I had a fuel leak right after I got my Maxima (vent hose) thats taken care of now. When I let my car idle in the drive in Oklahoma weather and run the ac there seems to be a strong fuel smell outside the car (dont come in much at all. I have noticed it comes from the drivers side of the motor and near the front tire area (I looked at the places under the hood to try to see fuel leakage and didnt see any leakage at all) I am fixing to have my T-Belt service done so I might have them take a look and see what they think if I cant figure something out on it. any tips as to where it would be leaking and not seen when looking (I looked at the ones that you can see that run under the upper intake and didnt see any there)

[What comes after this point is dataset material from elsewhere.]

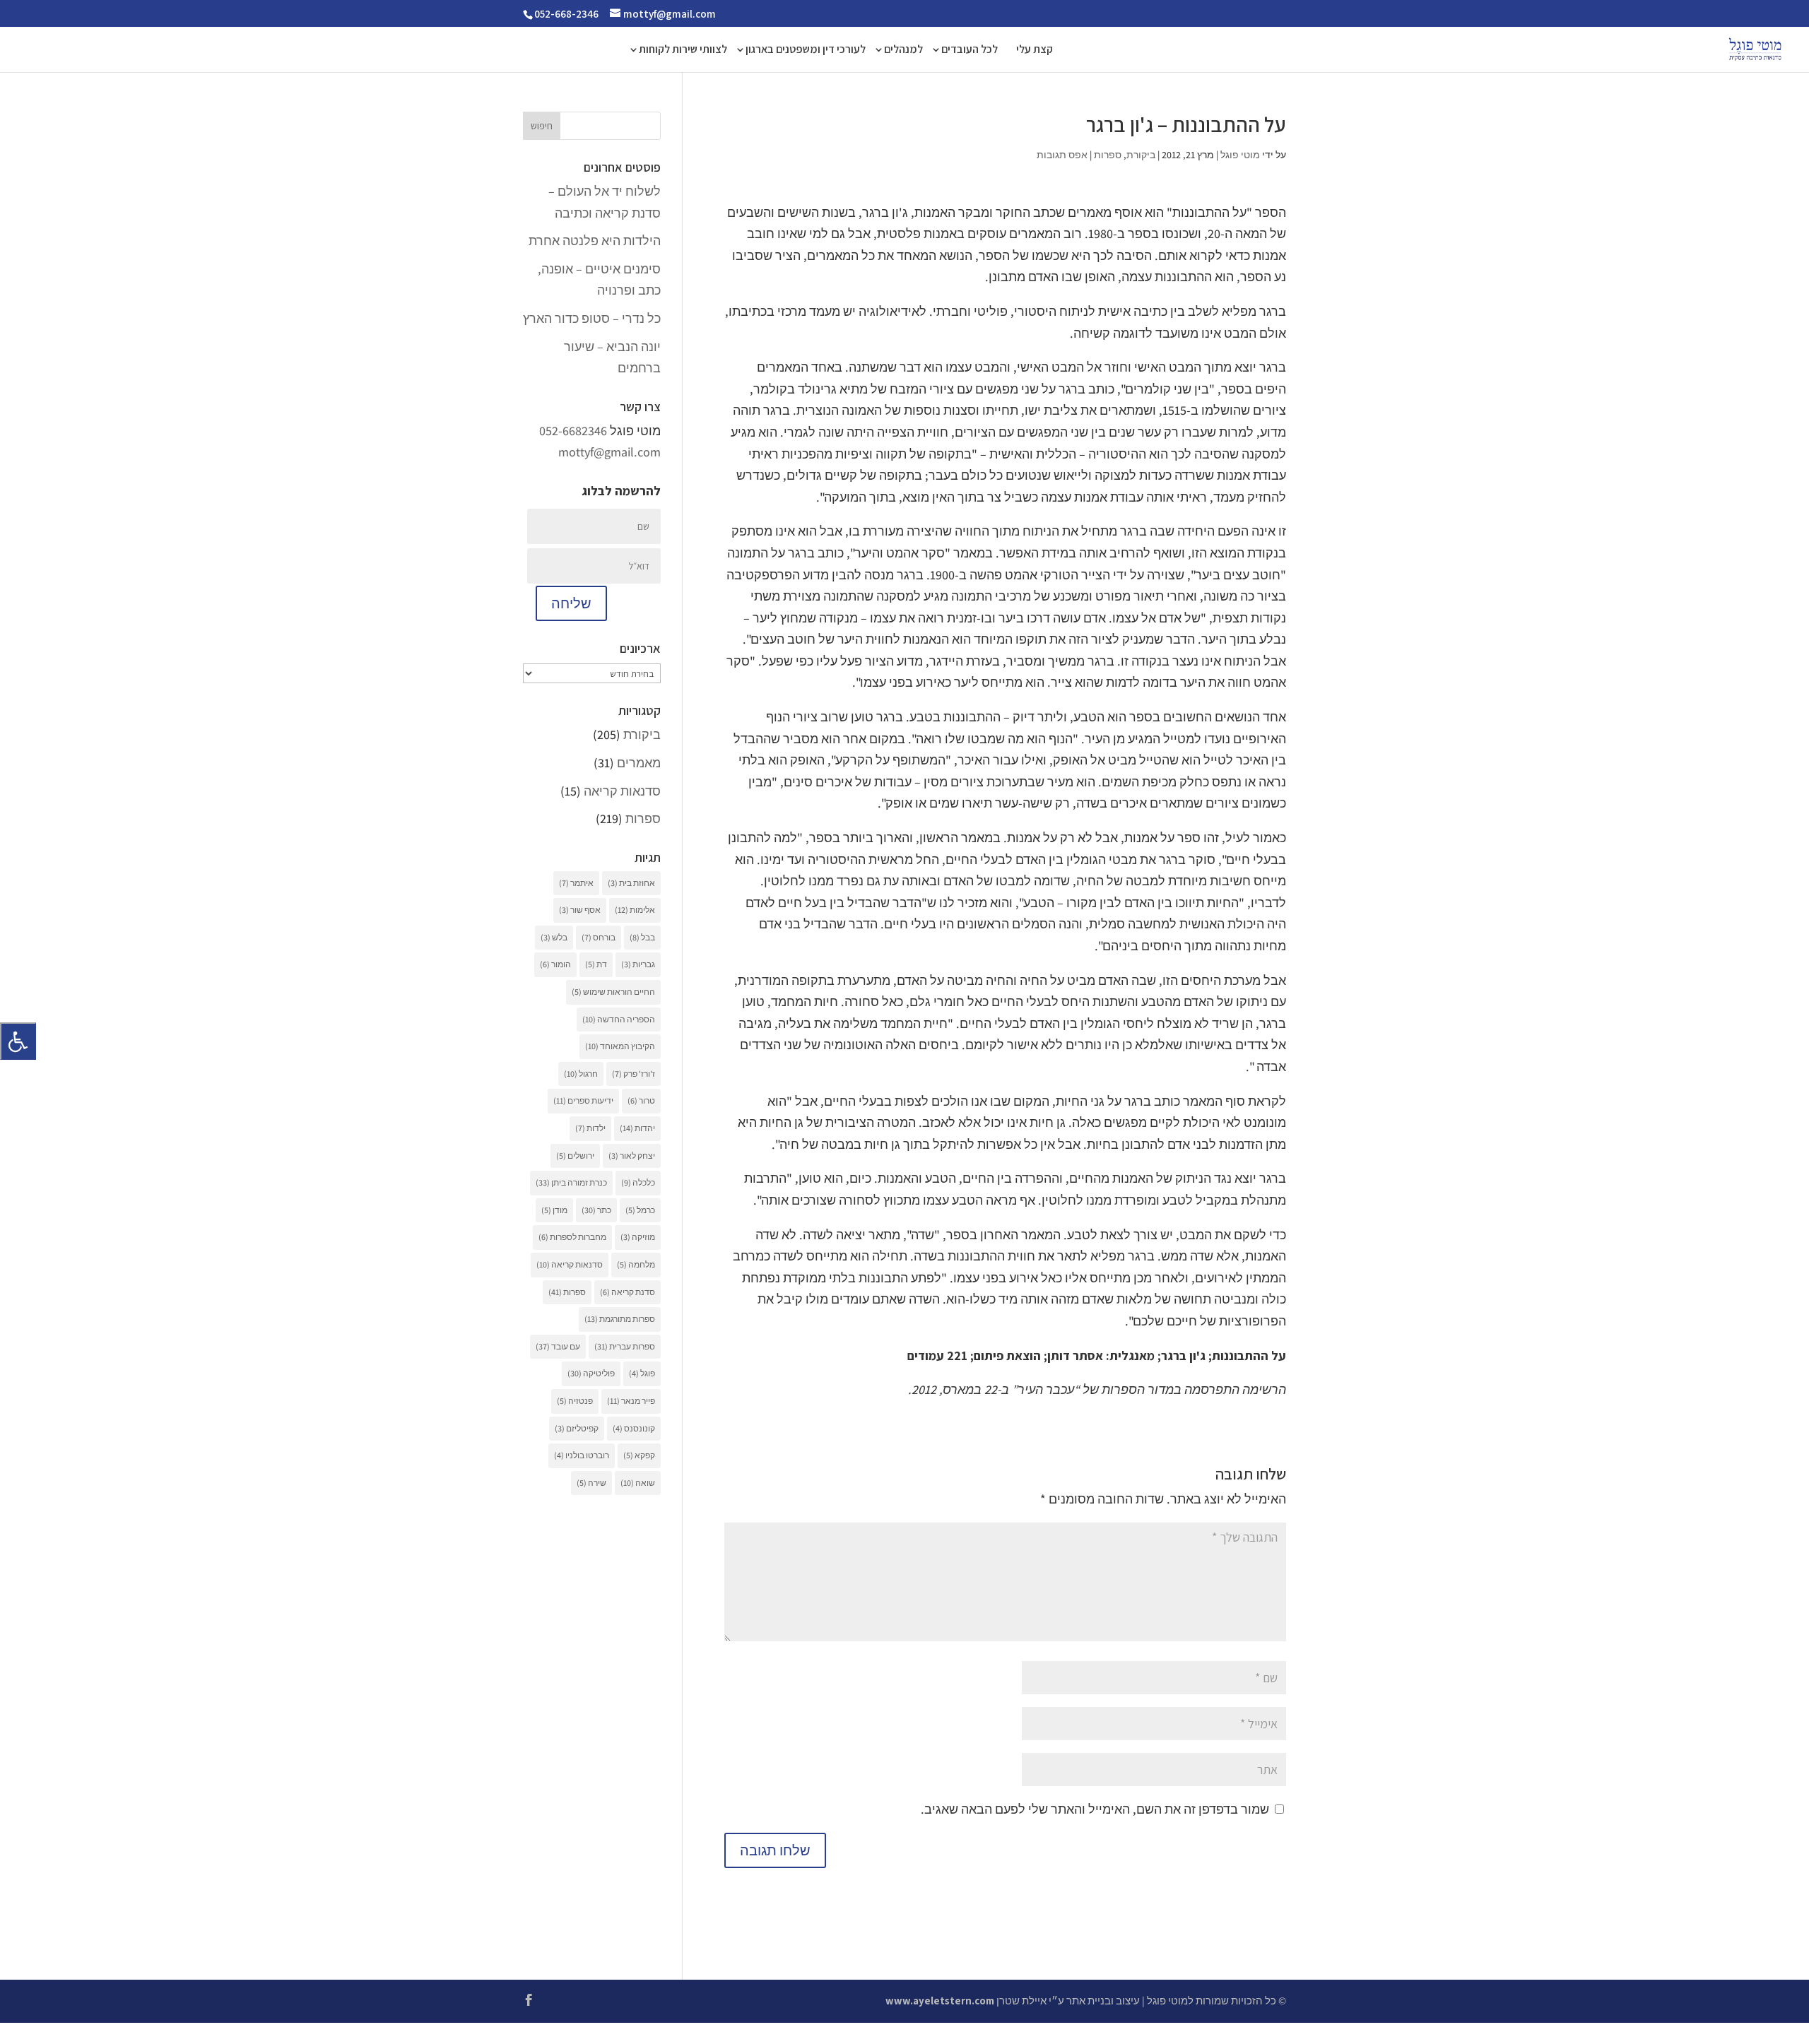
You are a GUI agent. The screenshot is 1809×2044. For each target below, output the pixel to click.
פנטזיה (575, 1400)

Other question also (my car sounds raspy if I said that right) My z31 sounds the same as well and always has since day one when I got it used. I have seen other 89-94 Maxima's that when they drive hard or get onthere car they are quite and dont sound so umm 80's ( The guy where I always get my muffler work done that replaced the pipe under the motor said all was normal and it is what it is a early 90's Nissan and its typical for the sound of the car) I am thinking I have a broken stud maybe and the guy that does my exhaust work dont want to deal with it maybe? This could be the cause of my fuel smell also maybe? I guess if it is they will solve when they replace the T-belt and water pump and such. 

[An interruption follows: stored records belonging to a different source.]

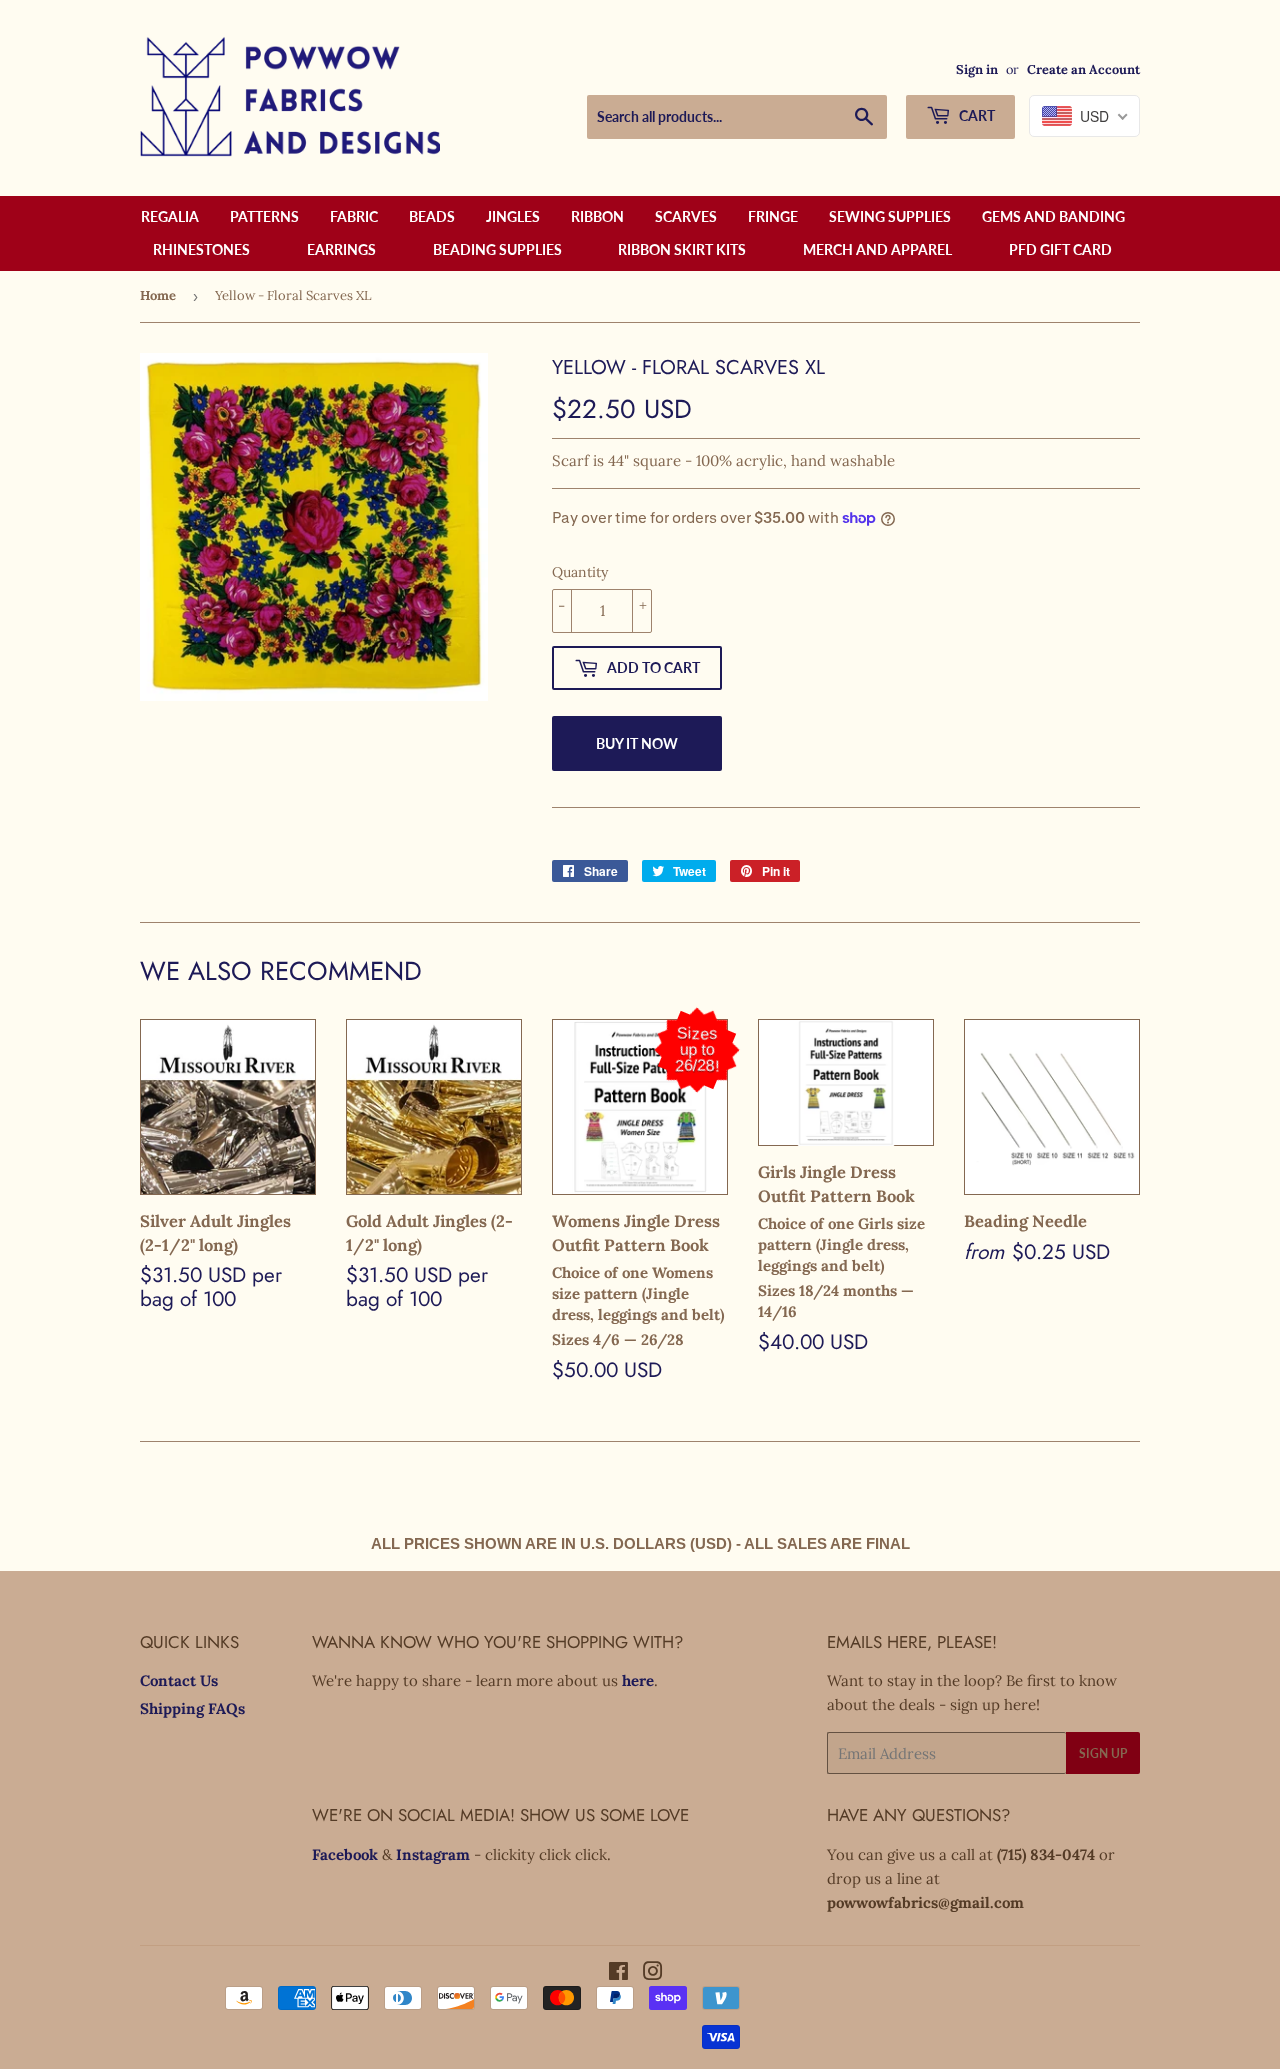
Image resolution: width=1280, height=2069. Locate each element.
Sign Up (1103, 1753)
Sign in (977, 69)
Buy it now (637, 743)
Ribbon (597, 216)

The guy that services the Nissan's and Infiniti;s in the small town I am from in south Oklahoma said its going to run right around 200-275 for my Belt-new pulley for the belt and water pump and new seals also. isnt that a good price?



Thanks for any help with this


Donnie H.


----------



## alexnds (Oct 1, 2005)

DonaldHays said:


> Hey Everyone,
> 
> I had a fuel leak right after I got my Maxima (vent hose) thats taken care of now. When I let my car idle in the drive in Oklahoma weather and run the ac there seems to be a strong fuel smell outside the car (dont come in much at all. I have noticed it comes from the drivers side of the motor and near the front tire area (I looked at the places under the hood to try to see fuel leakage and didnt see any leakage at all) I am fixing to have my T-Belt service done so I might have them take a look and see what they think if I cant figure something out on it. any tips as to where it would be leaking and not seen when looking (I looked at the ones that you can see that run under the upper intake and didnt see any there)
> 
> ...


Hi Donnie: water pump, timing belt or chain , and all other belts normally cost between $600-$800. It depends if they're giving you new pump or rebuild. The diagraph collapsing in the pump would cause no cooling and thus, no engine. In terms of your fuel smells, I would check all vacuum hoses and any vacuum leaks. Replace them also, since it's cheap insurance. I would check around your EGR area as well. Check if your exhaust manifold doesn't have loose bolts. It might be causing loudness if your muffler is not the problem.


----------